Entre os aspectos que chamam atenção dos investigadores está a relação entre o banco e fundos de investimento ou empresas que tiveram movimentações atípicas. Um desses fundos é gerido por uma empresa que, segundo apurações feitas no âmbito domiciliar de operações policiais, aparece em levantamentos do Ministério Público Federal como parte de uma linha de investigação sobre lavagem de dinheiro e vínculos com facções criminosas, incluindo o PCC. A movimentação de grandes volumes em câmbio — operações de compra e venda de moeda estrangeira que, em teoria, deveriam ser justificadas por atividades de comércio exterior ou entradas de capital claras — reforça a necessidade de apurar a origem e a finalidade de tais recursos.

O Primeiro Comando da Capital é apontado por investigadores, inclusive em outras operações da Polícia Federal e da Receita Federal, como um dos grupos criminosos mais sofisticados do Brasil, com atuação em tráfico de drogas, extorsão, contrabando e lavagem de dinheiro. Esquemas de lavagem frequentemente envolvem empresas de fachada, transações financeiras complexas e uso de serviços cambiais para movimentar valores para o exterior ou para ocultar a origem ilícita dos recursos, o que demanda investigação aprofundada.

No caso do Master, a conexão entre grandes transações cambiais e empresas sob investigação ainda está sendo verificada pelas autoridades competentes. A Polícia Federal vem executando mandados de busca e apreensão autorizados pelo Supremo Tribunal Federal (STF) como parte da operação Compliance Zero, que mira suspeitas de fraudes financeiras, gestão fraudulenta de instituição financeira, manipulação de mercado e lavagem de dinheiro. Essa fase ampliada da investigação já resultou na apreensão de bens, bloqueio de ativos e análise de documentos relevantes para estabelecer uma linha temporal e entender fluxos financeiros atípicos.

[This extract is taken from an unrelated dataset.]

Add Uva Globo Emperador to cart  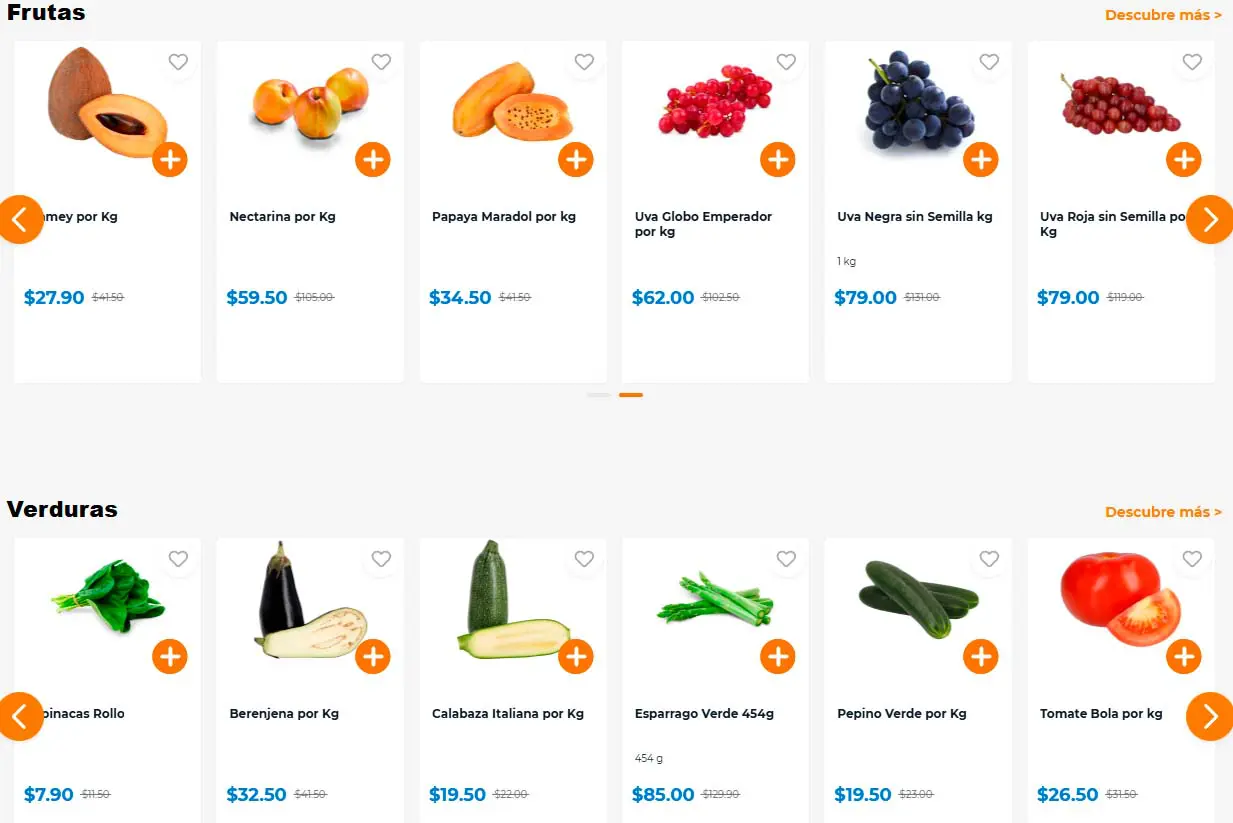[778, 159]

O cenário é de intensa colaboração entre Polícia Federal, Ministério Público, Banco Central e outras autoridades regulatórias, que buscam esclarecer não apenas a eventual participação do banco em transações suspeitas, mas também se houve coautoria ou facilitação de operações que beneficiaram atividades criminosas estruturadas, como as atribuídas ao PCC. Especialistas em combate a crimes financeiros afirmam que operações de câmbio de grandes valores sem justificativa clara são frequentemente uma bandeira vermelha em investigações de lavagem, pois podem mascarar a origem ilícita de fundos ou servir como mecanismo de transferência geográfica de ativos.

Até o momento, não houve conclusão formal sobre o papel da empresa envolvida em relação ao PCC nem sobre a responsabilidade direta do Master em facilitar lavagem de dinheiro em grande escala, e as defesas legais dos envolvidos ainda podem contestar interpretações preliminares. O caso — considerado um dos maiores escândalos financeiros em andamento no Brasil — segue sob sigilo de Justiça em vários de seus aspectos, com novas fases da investigação sendo desencadeadas conforme novas provas emergem.